Sin is not inherited from our fathers or mothers. Sin has not been foisted upon us from others, but rather sin is a product of our own defective desires and minds. Each and every person acts out the story of Adam and Eve in their own lives. We know the things we should do and even some of the things that God has said are ‘good’. But we fail to do them. And we know the things that God has told us will kill us and others. We embrace those things and choose them. There are many reasons why we choose the bad; maybe we think (like Adam and Eve) that God is holding out on us, perhaps we think that we don’t deserve the good that God has, or maybe we are so prideful that we think we know better than our creator.
Whatever the reason, we know and see that the problem comes from within our own hearts.
COMPELLING QUESTIONS
What areas of your life do you find difficult to trust that God in?
How does death come when we choose what God does not want for us?
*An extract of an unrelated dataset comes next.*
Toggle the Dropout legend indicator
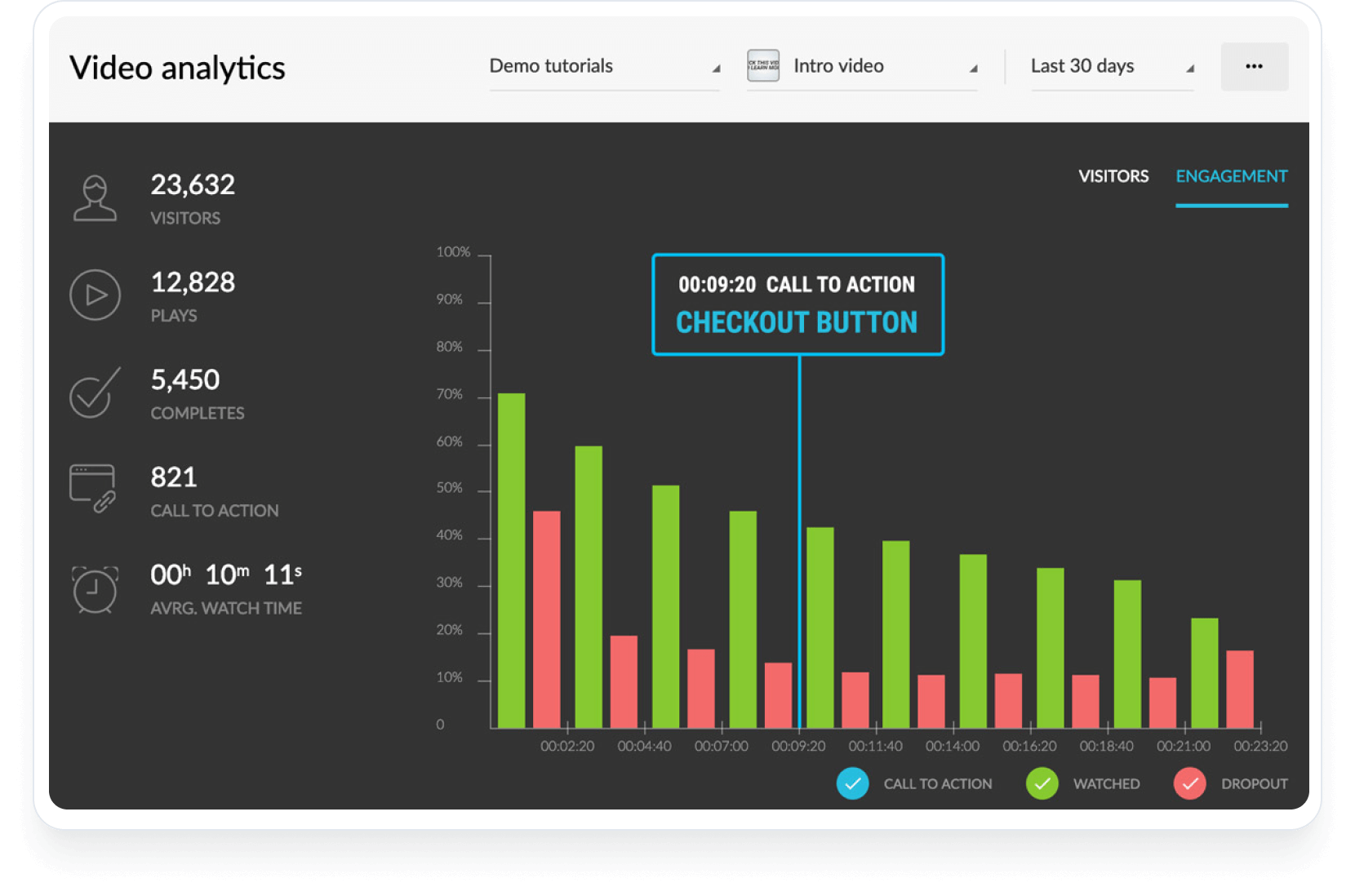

Would a loving God allow sin into his world?
INTRIGUING METAPHOR
Machines obey us. When our phone or device does not do what we want, we can become very upset. How are the machines we create like humans?
Some people think that humans will create machines that are ‘sentient’. One of the thoughts behind this idea is that truly ‘artificial intelligence’ can choose whether to obey.
Is this related to the sin problem that we see in scripture? How?
What are the consequences of sin?
God is not allergic to sin. Sometimes we say things like, “God can’t be in the presence of sin.” As though he is scared of it or it might harm him or sully his reputation. What (hopefully) we really mean is that God’s goodness is so good, that anything less than absolutely good is destroyed.
This video describes God’s goodness in terms of the sun. If you approach it without proper precautions, then you will be incinerated. And even if you take precautions, you’re likely to be destroyed anyway.
This story is sad and powerful. The story of the fall is our story. We know that we constantly reach out for the forbidden fruit even though it leads to death. God lays out the good fruit before us, the tree of life, and wants us to eat of it and enjoy eternity in relationship with him, but we choose instead a life of misery and destruction.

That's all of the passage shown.